Until recently, there was a sharp partisan divide between these schools, which can be roughly described as liberal, conservative, and libertarian, respectively. Traditionally in practice, this meant that antitrust conservatives would more often side with the libertarian camp, while leaving some room for cooperation with the liberal faction. However, the recent rise of “big tech” has led some conservatives to turn to the most interventionist approach with a zeal that threatens innovation in America’s world-leading technology industry.

The interventionist approach suffers from the same problems classical liberal economists have long identified with government interventions in markets.

First, there is the “knowledge problem”—how do regulators know better than the market what the best market structure is?

Then there are what are known as public choice considerations—regulators might exercise their powers to promote their own preferred policy positions. The very existence of those powers will lead to intense lobbying by regulated entities—both those seeking regulatory relief and those who benefit from entry barriers that limit competition from potential new entrants in a market.

The consumer welfare approach also has problems. Retaining antitrust law as an option that may be used against entrepreneurs carries the same threat to innovation posed by the interventionist approach. For instance, politicians with an animus against certain companies may pressure regulators into opposing mergers involving those companies. Regulators assessing unfair competition will not be immune from the knowledge problem and public choice effects. Entrepreneurs, eager to avoid provoking antitrust enforcement actions, will be dissuaded from pursuing innovations that might run afoul of the law.

The third approach, abolishing antitrust law, is extremely controversial. There is a widespread belief, among policy makers, the media, and the public, that without the threat of antitrust law, companies will disregard customer preferences, extract excessive profits, and kill off competitors. Yet there is no such thing as a dominant market position unless it is guaranteed by government. AOL, Borders, Blockbuster, Sears, Kodak, and many other firms once considered dominant in their markets have fallen as the result of competition, without any antitrust action.

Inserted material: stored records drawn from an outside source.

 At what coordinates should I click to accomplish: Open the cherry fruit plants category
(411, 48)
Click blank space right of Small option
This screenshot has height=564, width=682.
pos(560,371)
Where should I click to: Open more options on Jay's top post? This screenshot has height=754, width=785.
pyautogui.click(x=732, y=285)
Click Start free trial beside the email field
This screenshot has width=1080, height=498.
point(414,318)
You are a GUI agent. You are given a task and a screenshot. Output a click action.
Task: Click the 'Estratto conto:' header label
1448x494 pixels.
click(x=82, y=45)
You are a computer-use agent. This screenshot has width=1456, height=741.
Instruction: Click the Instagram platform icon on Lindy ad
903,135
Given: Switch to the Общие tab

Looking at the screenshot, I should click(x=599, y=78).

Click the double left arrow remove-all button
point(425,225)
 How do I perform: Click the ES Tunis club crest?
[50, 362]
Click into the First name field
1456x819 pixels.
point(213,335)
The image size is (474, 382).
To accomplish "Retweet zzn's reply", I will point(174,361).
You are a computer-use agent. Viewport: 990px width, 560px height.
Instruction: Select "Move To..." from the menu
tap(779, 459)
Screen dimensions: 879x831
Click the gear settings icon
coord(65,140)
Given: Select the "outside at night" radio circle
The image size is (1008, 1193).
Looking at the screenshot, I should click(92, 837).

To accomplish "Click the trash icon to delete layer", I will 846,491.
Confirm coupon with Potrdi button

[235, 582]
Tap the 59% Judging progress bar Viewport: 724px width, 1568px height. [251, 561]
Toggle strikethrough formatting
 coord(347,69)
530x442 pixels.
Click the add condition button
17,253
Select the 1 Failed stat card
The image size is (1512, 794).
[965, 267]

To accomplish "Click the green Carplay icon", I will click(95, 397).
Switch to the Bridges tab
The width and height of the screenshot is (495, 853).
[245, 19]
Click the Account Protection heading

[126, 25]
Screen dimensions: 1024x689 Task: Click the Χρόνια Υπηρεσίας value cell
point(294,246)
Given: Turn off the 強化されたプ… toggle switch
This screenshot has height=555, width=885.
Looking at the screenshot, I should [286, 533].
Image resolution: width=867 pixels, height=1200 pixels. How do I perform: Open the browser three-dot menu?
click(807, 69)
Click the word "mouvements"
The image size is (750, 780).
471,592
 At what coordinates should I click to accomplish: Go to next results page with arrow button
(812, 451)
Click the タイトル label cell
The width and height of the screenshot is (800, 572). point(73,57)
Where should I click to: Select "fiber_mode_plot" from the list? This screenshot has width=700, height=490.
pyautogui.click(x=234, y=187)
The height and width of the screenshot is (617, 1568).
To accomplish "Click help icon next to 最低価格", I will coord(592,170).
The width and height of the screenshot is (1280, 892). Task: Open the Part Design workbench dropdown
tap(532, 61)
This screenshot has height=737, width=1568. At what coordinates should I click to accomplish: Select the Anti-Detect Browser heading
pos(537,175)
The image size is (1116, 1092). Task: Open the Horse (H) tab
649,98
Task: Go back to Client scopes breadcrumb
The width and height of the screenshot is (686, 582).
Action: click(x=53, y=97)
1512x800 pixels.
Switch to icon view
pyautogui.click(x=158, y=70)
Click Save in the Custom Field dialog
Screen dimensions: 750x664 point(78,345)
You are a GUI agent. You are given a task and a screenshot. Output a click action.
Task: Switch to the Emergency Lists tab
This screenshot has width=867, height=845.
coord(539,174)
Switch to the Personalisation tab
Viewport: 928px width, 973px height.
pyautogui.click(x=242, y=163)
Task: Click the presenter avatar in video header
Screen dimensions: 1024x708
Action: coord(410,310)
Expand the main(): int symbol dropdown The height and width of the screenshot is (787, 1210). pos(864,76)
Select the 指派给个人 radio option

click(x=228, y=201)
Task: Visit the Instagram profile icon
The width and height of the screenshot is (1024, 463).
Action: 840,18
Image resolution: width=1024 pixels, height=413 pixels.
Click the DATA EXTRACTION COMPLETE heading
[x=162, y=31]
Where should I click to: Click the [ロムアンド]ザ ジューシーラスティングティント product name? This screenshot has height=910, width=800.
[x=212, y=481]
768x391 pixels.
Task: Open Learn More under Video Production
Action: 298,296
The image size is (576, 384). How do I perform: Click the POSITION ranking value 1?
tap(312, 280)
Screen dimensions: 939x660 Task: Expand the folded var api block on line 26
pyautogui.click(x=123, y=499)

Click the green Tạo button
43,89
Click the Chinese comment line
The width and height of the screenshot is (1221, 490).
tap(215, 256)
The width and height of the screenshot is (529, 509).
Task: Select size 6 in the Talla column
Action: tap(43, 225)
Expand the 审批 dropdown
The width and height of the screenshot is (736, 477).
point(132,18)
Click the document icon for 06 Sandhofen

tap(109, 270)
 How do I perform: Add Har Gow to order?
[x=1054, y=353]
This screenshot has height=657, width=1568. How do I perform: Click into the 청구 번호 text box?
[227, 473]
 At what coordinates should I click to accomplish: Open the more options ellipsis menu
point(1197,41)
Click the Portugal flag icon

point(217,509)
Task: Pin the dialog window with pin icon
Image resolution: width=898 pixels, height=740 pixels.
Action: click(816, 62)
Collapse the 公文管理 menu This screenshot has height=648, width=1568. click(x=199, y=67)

This process of creative destruction, succinctly described by the economist Joseph Schumpeter, is a major driver of the kind of innovation that helps raise living standards. It will surely continue unless, ironically, antitrust regulators gain too much power. Were that to happen, large firms will be tempted to reach accommodations with a government that restricts their activities in exchange for not being broken up. Those accommodations will usually include protections and guarantees that act as entry barriers against potential innovative challengers. The result will be less competition, fewer innovations, and lower consumer welfare.

Creative destruction is the best answer to dominant market positions. Rather than use antitrust law aggressively, those who wish to see big companies fall quickly should instead work to end antitrust law. As for other barriers to creative destruction—for instance, financial regulations that make launching an initial public offering of stock prohibitively costly—increased competition can be achieved through deregulation in those other areas.